▶ [DATASET RECORDS]:

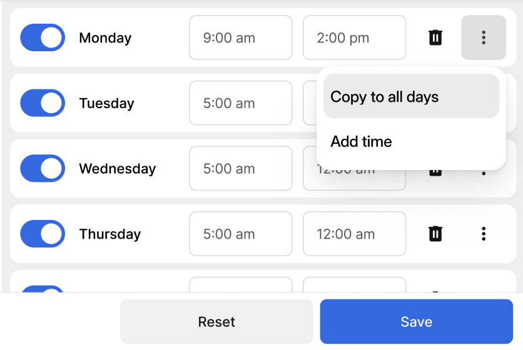Edit Monday's 9:00 am start time
The width and height of the screenshot is (523, 350).
click(241, 38)
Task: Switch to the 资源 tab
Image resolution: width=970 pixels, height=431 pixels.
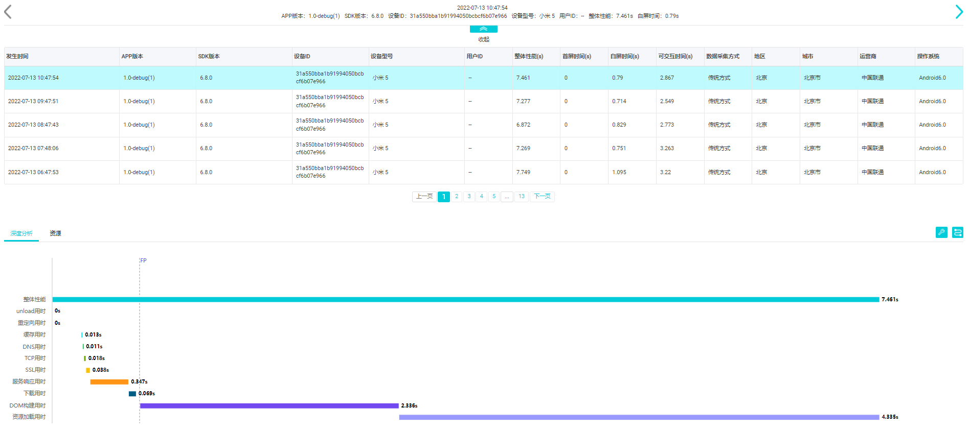Action: coord(55,233)
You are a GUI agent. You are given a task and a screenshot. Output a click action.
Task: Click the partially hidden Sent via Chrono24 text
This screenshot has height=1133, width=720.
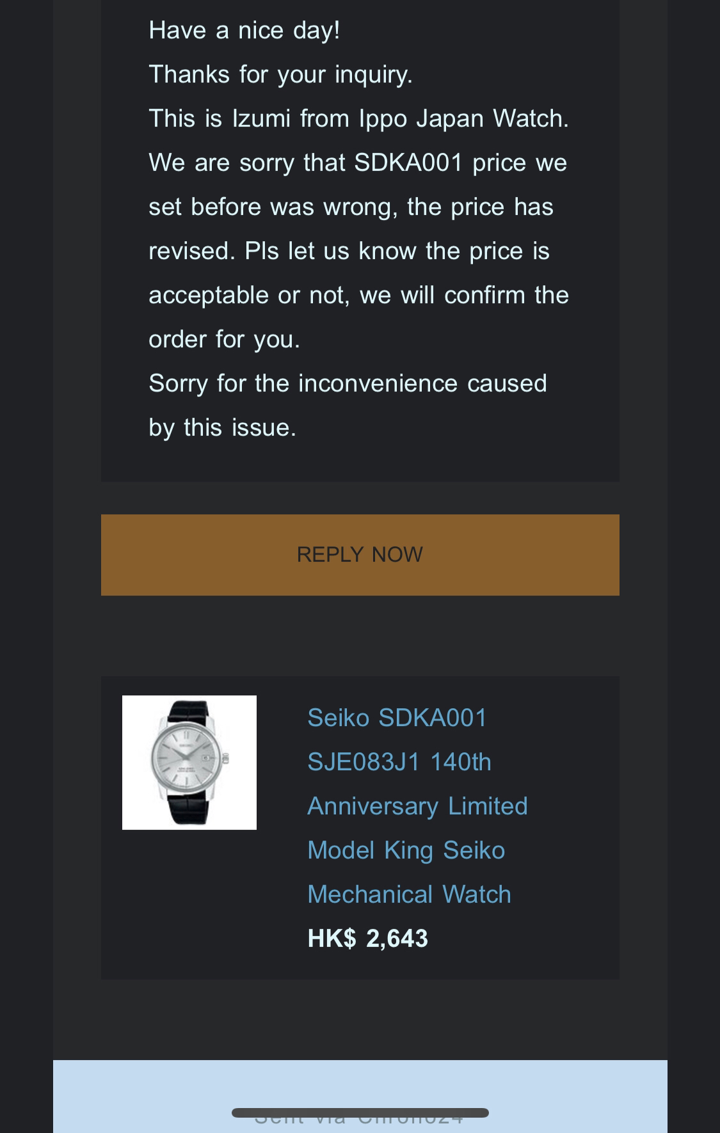point(359,1118)
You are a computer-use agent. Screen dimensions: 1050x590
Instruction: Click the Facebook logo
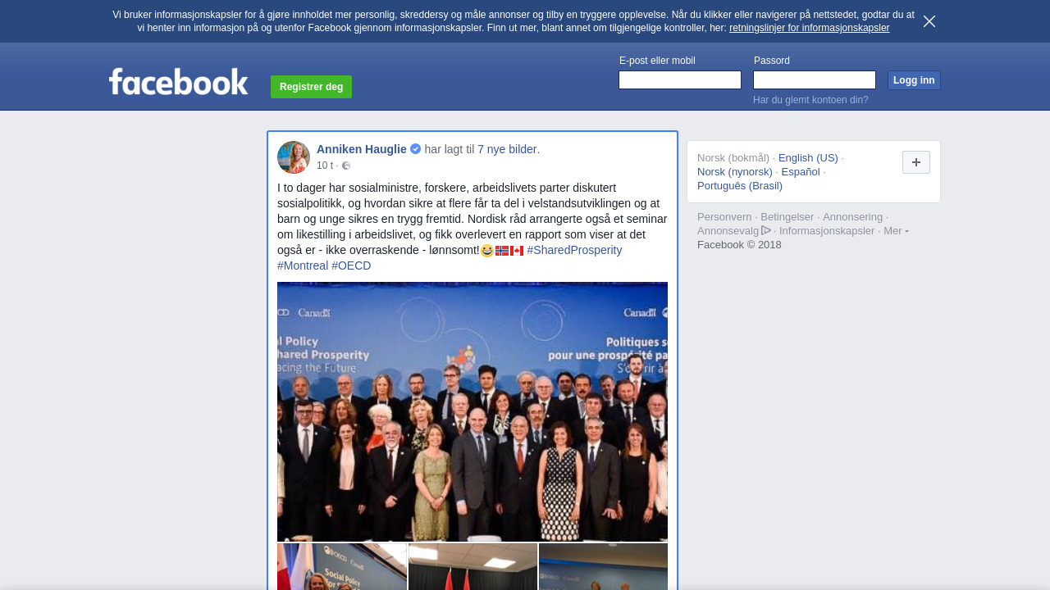[x=178, y=82]
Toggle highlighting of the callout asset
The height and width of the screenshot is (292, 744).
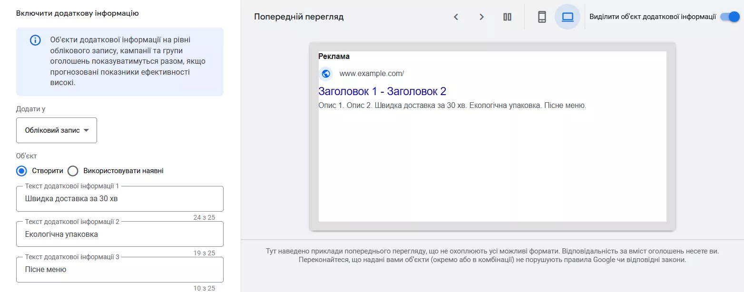point(728,16)
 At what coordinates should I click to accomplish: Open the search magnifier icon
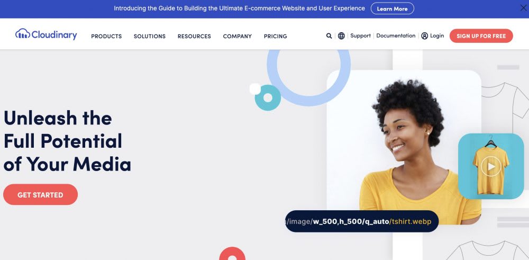(329, 36)
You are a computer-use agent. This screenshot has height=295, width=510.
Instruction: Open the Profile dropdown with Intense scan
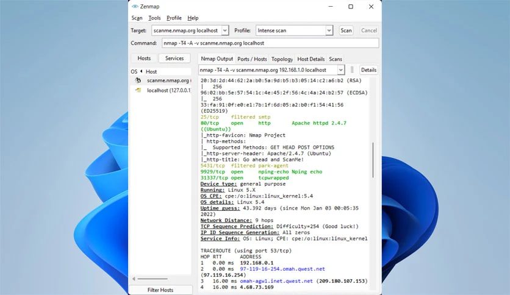(329, 30)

▶ [PROBLEM TO WORK ON]:
Across all the lines of the data, count those that include the word "agent" and reply with that number only.

▶ [RESPONSE]:
3